PASSAGE PRÉSENTÉ ->
+++
A Porto Alegre, depuis 1989, la population a la possibilité de s'impliquer directement dans les prises de décision concernant les priorités budgétaires de la ville : c'est le budget participatif.

 

Comment est né le budget participatif ? Les gaúchos ont-il un passé d'engagement politique ? Quelle a été l'influence de la dictature sur les esprits ? Le budget participatif est-il réellement assujetti au Parti des Travailleurs ? (les débuts datent d'avant Lula) Pourquoi n'a-t-il pas aussi bien marché lors de ses tentatives d'implentation dans d'autres villes brésiliennes ? Comment fonctionne-t-il ? Quel poids a-t-il face à un pouvoir habituellement opaque et corrompu ? Toutes les couches de la population y prennent-elles part ? Et les jeunes ? Quelles ont été ses retombées concrètes ? Le lac guaiba sera-t-il vraiment baignable en 2020 ? A-t-il uniquement servi les intérêts partisans des quartiers ou ces derniers ont-ils appris à voir plus large tout au long de leur engagement ? Quelle est son image relayée par les médias dominants ? Quelles sont ses limites ? Quels sont ses nouveaux défits ? Quelle a été la situation quand le PT a perdu la mairie au profit d'un candidat de droite ? Existe-t-il de par la seule volonté du maire ? Qu'en est-il maintenant que le PT a regagné la mairie en octobre ? Que peut-il nous inspirer, à nous ? Tous leurs problèmes nous sont-ils étrangers ?
+++
CONSIGNE -> Poursuivez, s'il vous plaît, le texte ci-dessus sur le budget participatif de Porto Alegre à partir de sa dernière phrase.
+++
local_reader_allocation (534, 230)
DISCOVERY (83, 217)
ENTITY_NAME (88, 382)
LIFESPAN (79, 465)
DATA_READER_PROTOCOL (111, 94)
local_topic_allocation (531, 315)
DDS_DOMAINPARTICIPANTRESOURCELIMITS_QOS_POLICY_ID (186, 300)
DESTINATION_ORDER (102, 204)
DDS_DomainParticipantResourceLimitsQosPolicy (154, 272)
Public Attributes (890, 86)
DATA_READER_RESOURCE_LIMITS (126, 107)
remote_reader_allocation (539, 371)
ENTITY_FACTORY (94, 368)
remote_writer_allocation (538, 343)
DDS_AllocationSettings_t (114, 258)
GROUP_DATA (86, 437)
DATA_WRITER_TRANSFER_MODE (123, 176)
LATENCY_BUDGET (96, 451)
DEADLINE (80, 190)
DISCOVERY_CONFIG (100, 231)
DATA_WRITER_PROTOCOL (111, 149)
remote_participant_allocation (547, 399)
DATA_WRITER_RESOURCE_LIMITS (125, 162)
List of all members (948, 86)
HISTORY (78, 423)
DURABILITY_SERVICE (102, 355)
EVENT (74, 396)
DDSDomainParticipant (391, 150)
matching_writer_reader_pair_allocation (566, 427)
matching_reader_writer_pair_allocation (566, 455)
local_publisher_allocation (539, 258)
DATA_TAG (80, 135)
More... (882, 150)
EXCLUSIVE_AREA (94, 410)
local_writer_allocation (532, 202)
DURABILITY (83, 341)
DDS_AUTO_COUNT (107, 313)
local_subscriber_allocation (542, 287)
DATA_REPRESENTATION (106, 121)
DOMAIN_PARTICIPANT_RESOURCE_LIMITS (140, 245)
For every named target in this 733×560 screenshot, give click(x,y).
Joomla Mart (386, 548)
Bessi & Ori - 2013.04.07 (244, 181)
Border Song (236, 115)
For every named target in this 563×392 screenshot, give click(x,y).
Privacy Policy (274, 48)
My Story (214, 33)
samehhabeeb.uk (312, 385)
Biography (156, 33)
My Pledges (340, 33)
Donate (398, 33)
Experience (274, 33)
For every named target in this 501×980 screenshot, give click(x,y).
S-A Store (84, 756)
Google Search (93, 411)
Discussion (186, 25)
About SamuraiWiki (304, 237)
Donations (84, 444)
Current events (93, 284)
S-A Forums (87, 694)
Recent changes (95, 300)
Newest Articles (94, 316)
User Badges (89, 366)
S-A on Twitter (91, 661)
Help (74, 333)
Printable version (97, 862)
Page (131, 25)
+++
RÉSULTAT DE L'EXERCICE ->
 

En guise d'introduction à ce vaste sujet, entendons quelques témoignages.

 

Antônio le papeleiro

 

Je vous ai déjà évoqué les "vila" de Porto Alegre, n'est-ce pas ? (post sur Rio par exple)

 

contraste-porto-alegre.png

auteur : Bruno Alencastro, sur flickr


Vila do chocolatão. 98% des habitants y sont "papeleiros". De jour comme de nuit, ils arpentent les rues de la ville, à la recherche de déchets recyclables. Jeunes ou vieux, en charette à bras ou de temps en temps en calèche, le matin quand je vais à l'arrêt de bus ou la nuit quand je reviens d'une soirée, je les croise en train de travailler, en train d'entasser papier, carton ou canettes de fer qu'ils ramènent chez eux puis revendent à des entreprises de recyclage, en échange d'une paye de misère. Antônio le papeleiro est arrivé dans cette vila en 1987. "Parcequ'après 45 ans, un homme n'est plus bon qu'à jeter", explique-t-il. "Moi, j'ai fait un tas d'enfants, j'en ai douze. J'ai toujours travaillé dans l'économie informelle. J'ai eu des stands de fleurs, de fruits … Mais je gagnais de moins en moins d'argent, je commençais à étouffer. Alors je suis venu ici, pour travailler avec les papiers. C'est dur. Quand je reviens du centre-ville, je marche environ 3 km et le chariot est lourd à tirer. Mais plus il est lourd, plus je suis heureux, parceque cela signifie plus d'argent. En moyenne, je gagne entre 50 et 60R$ par semaine (déc 2010 : 1 € ±= 2.30R$, 1R$ ±= 0.43€). C'est moins qu'un salaire minimum mais ça permet de manger. On n'a pas de bonne nourriture c'est sûr, mais au moins on a le ventre plein." Cela peut-il suffire ? Certainement non. Alors, c'est pour améliorer ses conditions de vie et celles des papeleiros qu'Antônio, un jour, est entré dans la lutte.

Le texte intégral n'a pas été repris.